[WRITTEN EXERCISE]:
Lay out the rows from the line with "The image size is (1565, 657)." up to and including the line with "coord(44,277)" as a JSON list of strings, one string per line, skipping blank lines. Leave the pictures out of your answer.

[PROVIDED INFORMATION]:
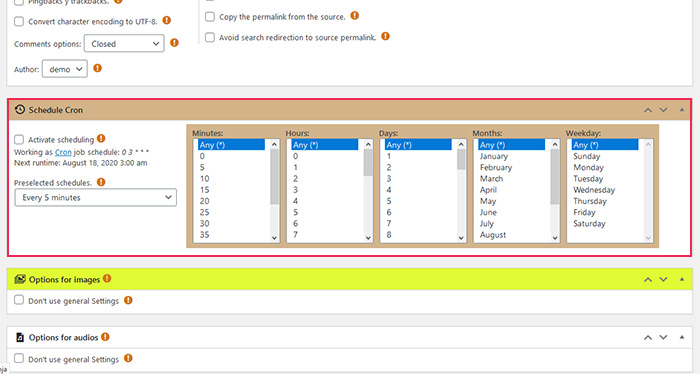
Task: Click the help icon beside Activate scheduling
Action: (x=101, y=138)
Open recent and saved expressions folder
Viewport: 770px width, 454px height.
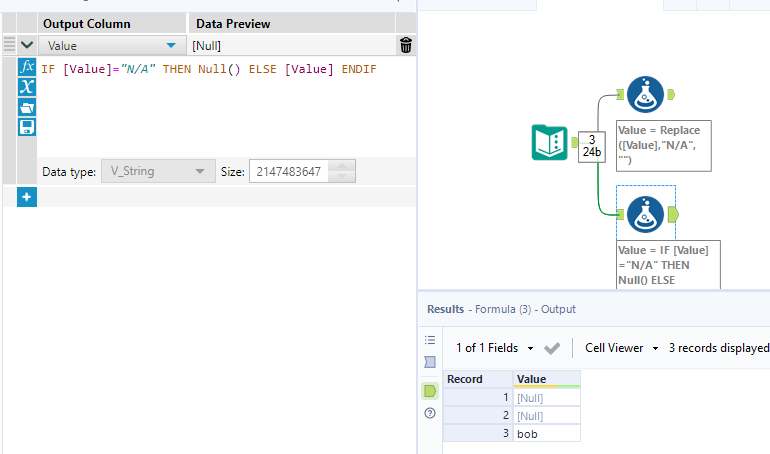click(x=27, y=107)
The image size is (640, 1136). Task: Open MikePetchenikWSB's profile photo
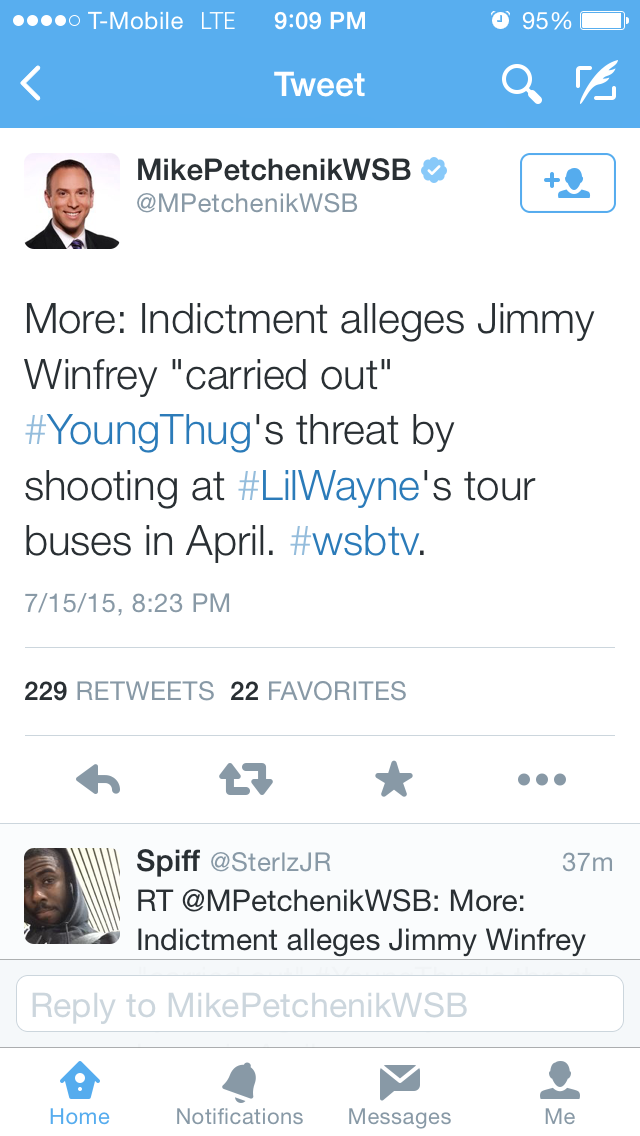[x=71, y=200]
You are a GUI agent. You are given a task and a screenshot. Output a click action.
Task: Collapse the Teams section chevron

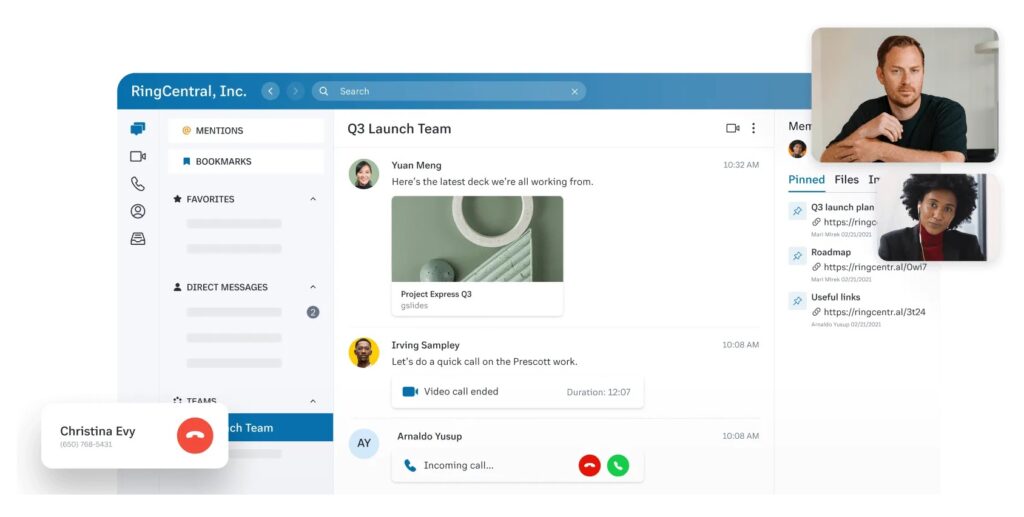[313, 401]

==

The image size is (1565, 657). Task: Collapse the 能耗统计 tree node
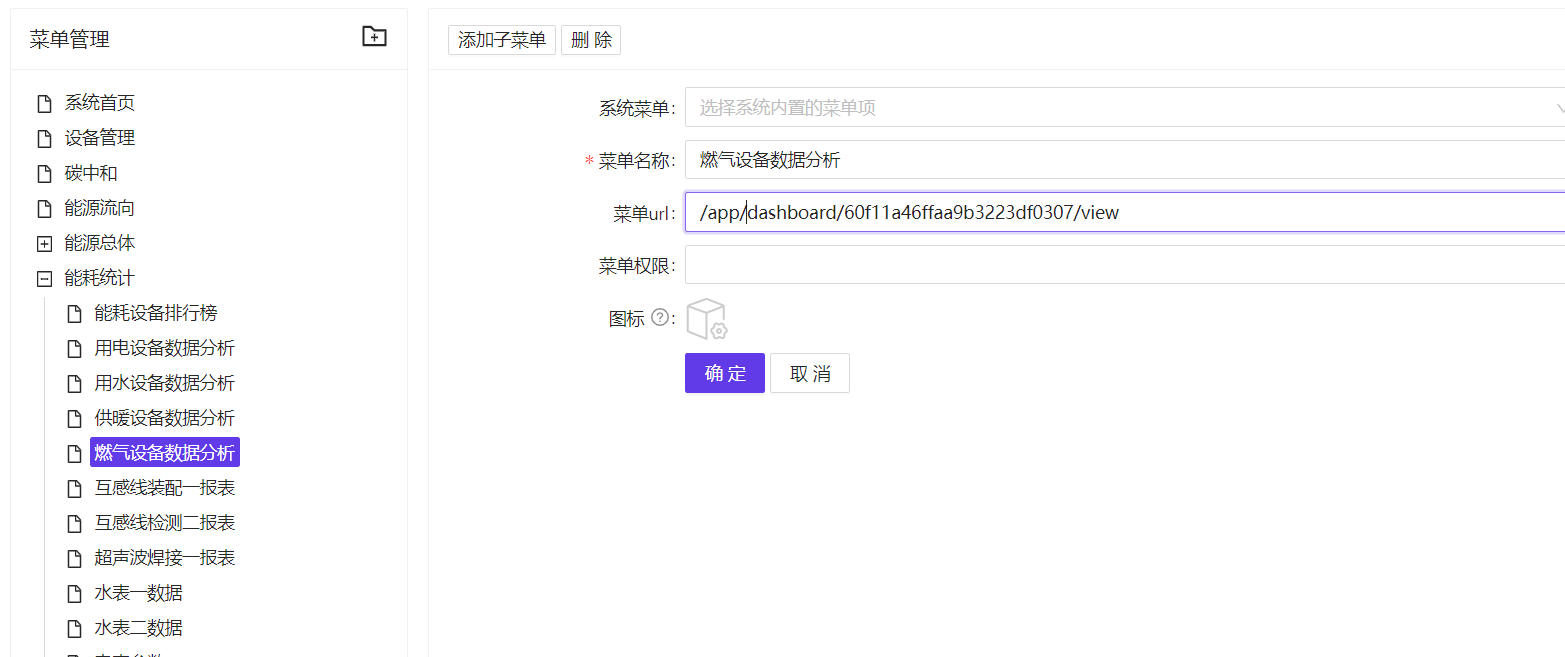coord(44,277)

[EXERCISE RESULT]:
[
  "The image size is (1565, 657). Task: Collapse the 能耗统计 tree node",
  "coord(44,277)"
]